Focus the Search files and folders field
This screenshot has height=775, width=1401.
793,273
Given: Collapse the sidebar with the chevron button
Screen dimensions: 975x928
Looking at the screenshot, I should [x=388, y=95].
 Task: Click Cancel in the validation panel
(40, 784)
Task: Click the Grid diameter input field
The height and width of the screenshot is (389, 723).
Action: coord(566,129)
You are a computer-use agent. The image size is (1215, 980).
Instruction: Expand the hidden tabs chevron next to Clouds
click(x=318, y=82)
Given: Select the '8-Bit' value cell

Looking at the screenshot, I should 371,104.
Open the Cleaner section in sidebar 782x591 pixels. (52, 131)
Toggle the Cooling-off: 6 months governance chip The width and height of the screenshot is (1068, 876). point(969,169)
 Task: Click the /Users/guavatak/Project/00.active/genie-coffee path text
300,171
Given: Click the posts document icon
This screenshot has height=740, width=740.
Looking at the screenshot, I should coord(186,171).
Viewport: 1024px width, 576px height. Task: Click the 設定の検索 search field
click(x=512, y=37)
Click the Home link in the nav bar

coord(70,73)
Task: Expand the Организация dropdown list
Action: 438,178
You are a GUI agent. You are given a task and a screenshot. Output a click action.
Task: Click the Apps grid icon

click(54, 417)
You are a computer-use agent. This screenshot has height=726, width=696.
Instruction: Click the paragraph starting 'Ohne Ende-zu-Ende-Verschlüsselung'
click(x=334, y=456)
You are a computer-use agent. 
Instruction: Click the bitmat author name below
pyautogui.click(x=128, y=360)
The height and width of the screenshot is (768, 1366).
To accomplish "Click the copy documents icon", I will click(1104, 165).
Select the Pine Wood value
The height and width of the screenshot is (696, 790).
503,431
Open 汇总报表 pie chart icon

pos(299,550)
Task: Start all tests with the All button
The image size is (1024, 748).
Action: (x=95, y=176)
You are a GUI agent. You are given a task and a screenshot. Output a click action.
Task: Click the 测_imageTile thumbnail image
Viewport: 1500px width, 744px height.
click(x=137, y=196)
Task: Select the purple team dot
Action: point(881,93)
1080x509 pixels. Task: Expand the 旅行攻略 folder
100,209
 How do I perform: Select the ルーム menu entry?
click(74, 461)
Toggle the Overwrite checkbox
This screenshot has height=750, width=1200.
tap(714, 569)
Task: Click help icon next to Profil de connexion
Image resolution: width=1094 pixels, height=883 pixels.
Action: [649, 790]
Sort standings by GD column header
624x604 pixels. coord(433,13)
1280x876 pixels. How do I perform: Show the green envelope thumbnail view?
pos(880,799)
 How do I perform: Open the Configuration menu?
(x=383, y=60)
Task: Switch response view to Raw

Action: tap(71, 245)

• • • • • • •

A word-for-word copy of the material above is required.

## Output for this task:
Focus the Search files and folders field
This screenshot has height=775, width=1401.
793,273
Given: Collapse the sidebar with the chevron button
Screen dimensions: 975x928
Looking at the screenshot, I should [x=388, y=95].
 Task: Click Cancel in the validation panel
(40, 784)
Task: Click the Grid diameter input field
The height and width of the screenshot is (389, 723).
Action: coord(566,129)
You are a computer-use agent. The image size is (1215, 980).
Instruction: Expand the hidden tabs chevron next to Clouds
click(x=318, y=82)
Given: Select the '8-Bit' value cell

Looking at the screenshot, I should 371,104.
Open the Cleaner section in sidebar 782x591 pixels. (52, 131)
Toggle the Cooling-off: 6 months governance chip The width and height of the screenshot is (1068, 876). point(969,169)
 Task: Click the /Users/guavatak/Project/00.active/genie-coffee path text
300,171
Given: Click the posts document icon
This screenshot has height=740, width=740.
Looking at the screenshot, I should coord(186,171).
Viewport: 1024px width, 576px height. Task: Click the 設定の検索 search field
click(x=512, y=37)
Click the Home link in the nav bar

coord(70,73)
Task: Expand the Организация dropdown list
Action: 438,178
You are a GUI agent. You are given a task and a screenshot. Output a click action.
Task: Click the Apps grid icon

click(54, 417)
You are a computer-use agent. This screenshot has height=726, width=696.
Instruction: Click the paragraph starting 'Ohne Ende-zu-Ende-Verschlüsselung'
click(x=334, y=456)
You are a computer-use agent. 
Instruction: Click the bitmat author name below
pyautogui.click(x=128, y=360)
The height and width of the screenshot is (768, 1366).
To accomplish "Click the copy documents icon", I will click(1104, 165).
Select the Pine Wood value
The height and width of the screenshot is (696, 790).
503,431
Open 汇总报表 pie chart icon

pos(299,550)
Task: Start all tests with the All button
The image size is (1024, 748).
Action: (x=95, y=176)
You are a GUI agent. You are given a task and a screenshot. Output a click action.
Task: Click the 测_imageTile thumbnail image
Viewport: 1500px width, 744px height.
click(x=137, y=196)
Task: Select the purple team dot
Action: point(881,93)
1080x509 pixels. Task: Expand the 旅行攻略 folder
100,209
 How do I perform: Select the ルーム menu entry?
click(74, 461)
Toggle the Overwrite checkbox
This screenshot has height=750, width=1200.
tap(714, 569)
Task: Click help icon next to Profil de connexion
Image resolution: width=1094 pixels, height=883 pixels.
Action: [649, 790]
Sort standings by GD column header
624x604 pixels. coord(433,13)
1280x876 pixels. How do I perform: Show the green envelope thumbnail view?
pos(880,799)
 How do I perform: Open the Configuration menu?
(x=383, y=60)
Task: Switch response view to Raw

Action: tap(71, 245)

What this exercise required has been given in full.